Dans l'affaire D 1/15, la chambre a estimé que la jurisprudence constante (par exemple D 1/92 ; D 6/92 et D 7/05, JO 2007, 378) s'appliquait également aux recours concernant l'examen préliminaire, même si la notation n'était presque jamais contestée en raison de la simplicité de la grille de notation d'un questionnaire à choix multiples. Toutefois, dans cette affaire, le réexamen demandé ne portait pas sur la notation, mais sur le contenu de l'épreuve soumise aux candidats. Pour statuer, la chambre aurait dû réexaminer au moins une partie importante de l'épreuve et procéder à une analyse détaillée, notamment sur le plan technique, des faits présentés. Or, cette tâche dépassait de loin ses compétences. Voir également, par exemple, la décision D 6/16.

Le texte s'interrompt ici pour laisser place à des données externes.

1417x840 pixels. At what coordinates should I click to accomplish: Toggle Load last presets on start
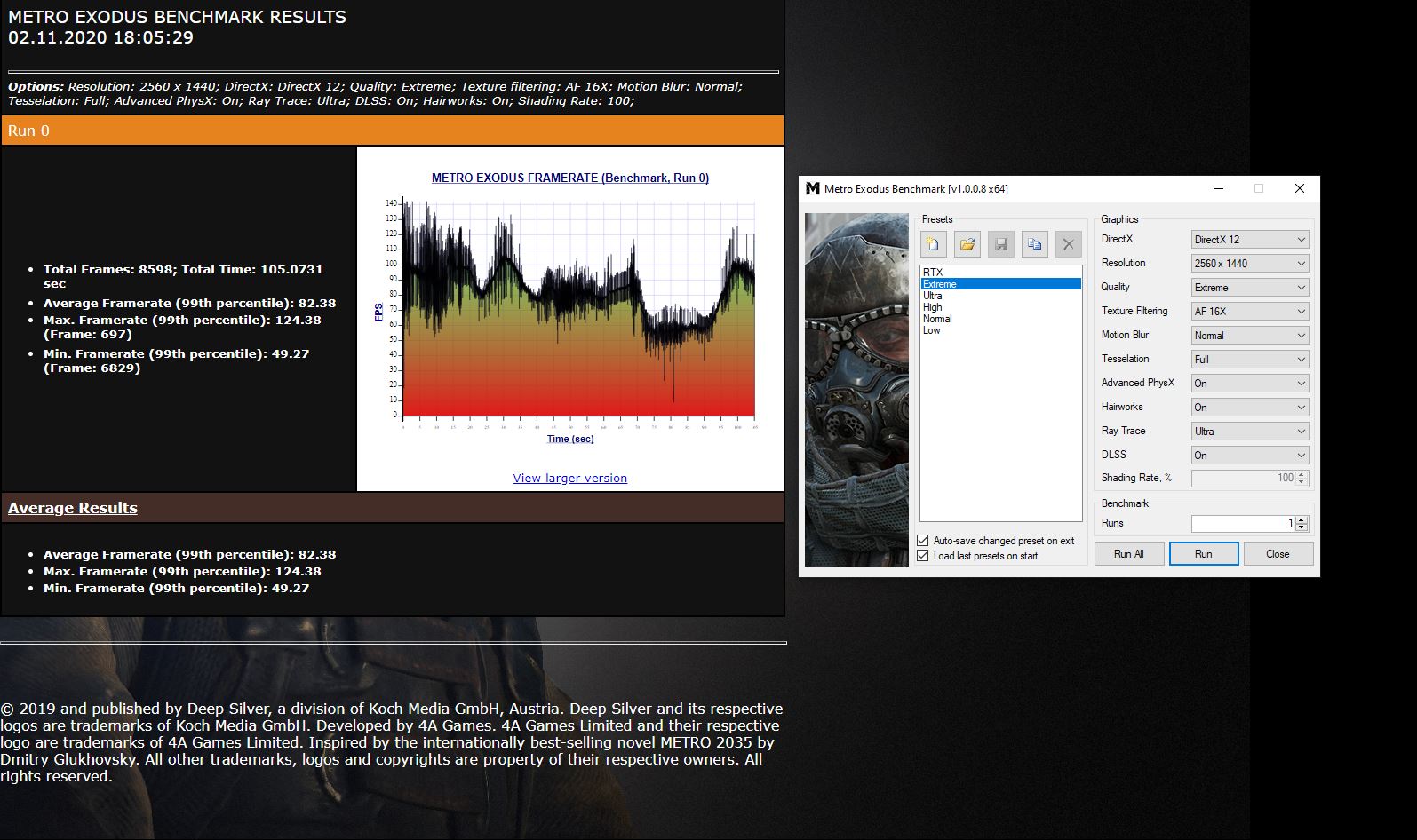tap(923, 556)
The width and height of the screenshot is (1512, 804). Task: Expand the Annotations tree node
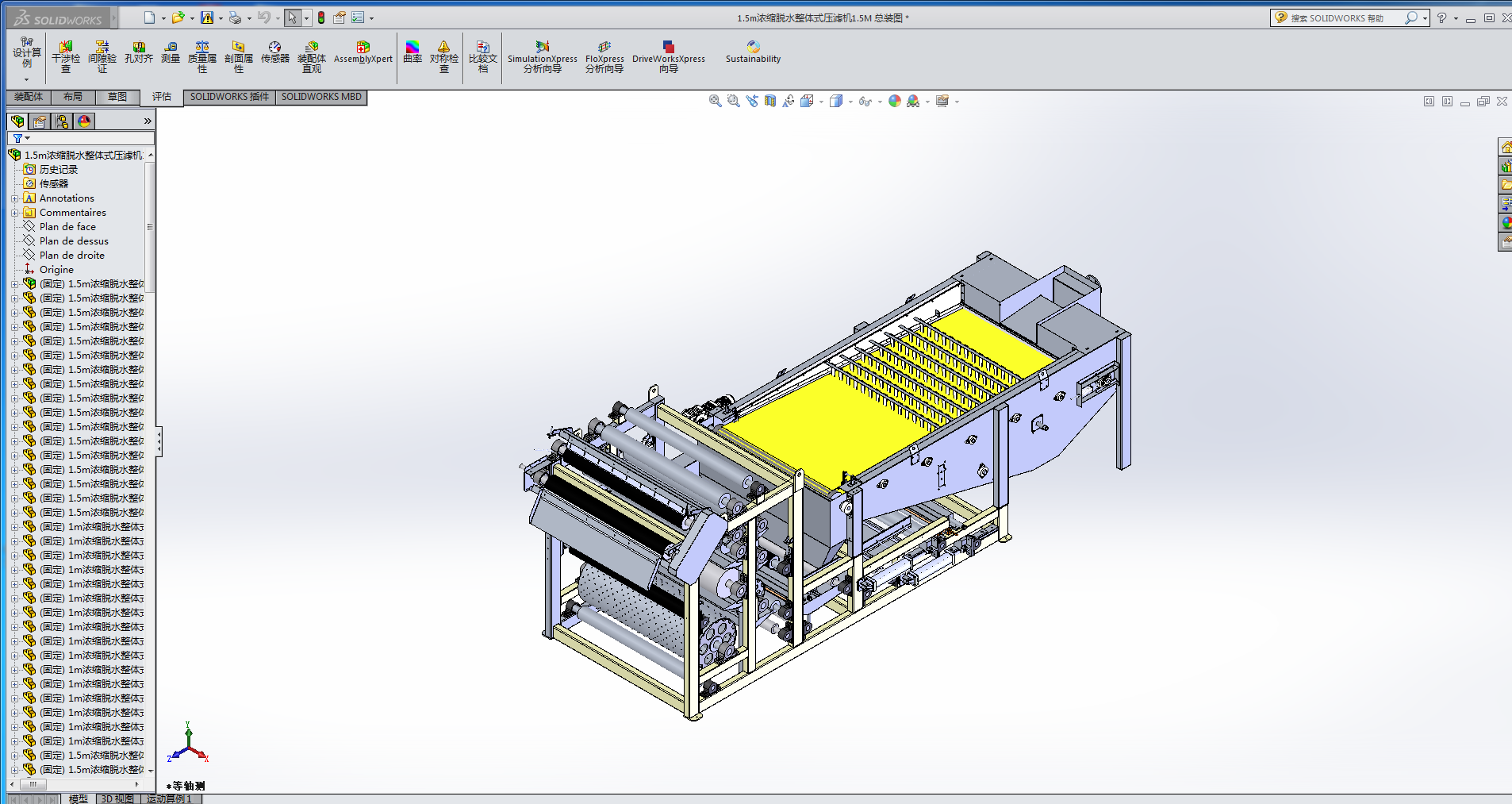[14, 198]
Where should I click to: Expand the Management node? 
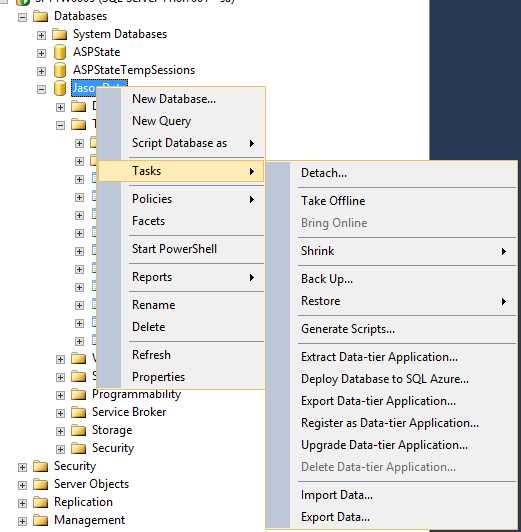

Dans plusieurs décisions relatives à des recours concernant l'examen préliminaire de 2016, l'affirmation 5.4 (dans la version allemande de l'épreuve) a été considérée comme ambiguë et prêtant à confusion. Dans certains cas (cf. par exemple D 1/16, D 4/16 et D 15/16), les points supplémentaires accordés ont permis au candidat d'obtenir la note "RÉUSSI". Les objections élevées contre d'autres affirmations figurant dans la même épreuve ont en revanche été rejetées (cf. par exemple D 5/16, D 6/16 et D 10/16). Dans l'affaire D 5/16, la chambre a conclu en formulant quelques observations générales que dans le cadre d'un examen sous forme de questionnaire à choix multiples, comme cela est le cas pour l'examen préliminaire de l'examen européen de qualification, les questions et, le cas échéant, les affirmations à évaluer doivent impérativement être formulées de manière claire et ne pas comporter d'ambiguïtés. Il est essentiel que les affirmations soient rédigées de telle sorte qu'en fonction du contexte, seule une réponse "vraie" ou "fausse" est manifestement possible et "correcte" (voir également D 6/16). S'agissant de l'ambiguïté des termes utilisés et de la pertinence des faits sur lesquels se fonde le candidat pour traiter le sujet, la chambre a cependant souligné que si une épreuve est compréhensible et logique, et qu'il n'y a donc normalement aucun doute sur la réponse que le candidat est censé donner, celui-ci ne peut s'appuyer sur des exceptions à une règle ou présenter en détail des interprétations du sujet pour montrer qu'une réponse différente serait envisageable dans des cas particuliers et dans certaines situations.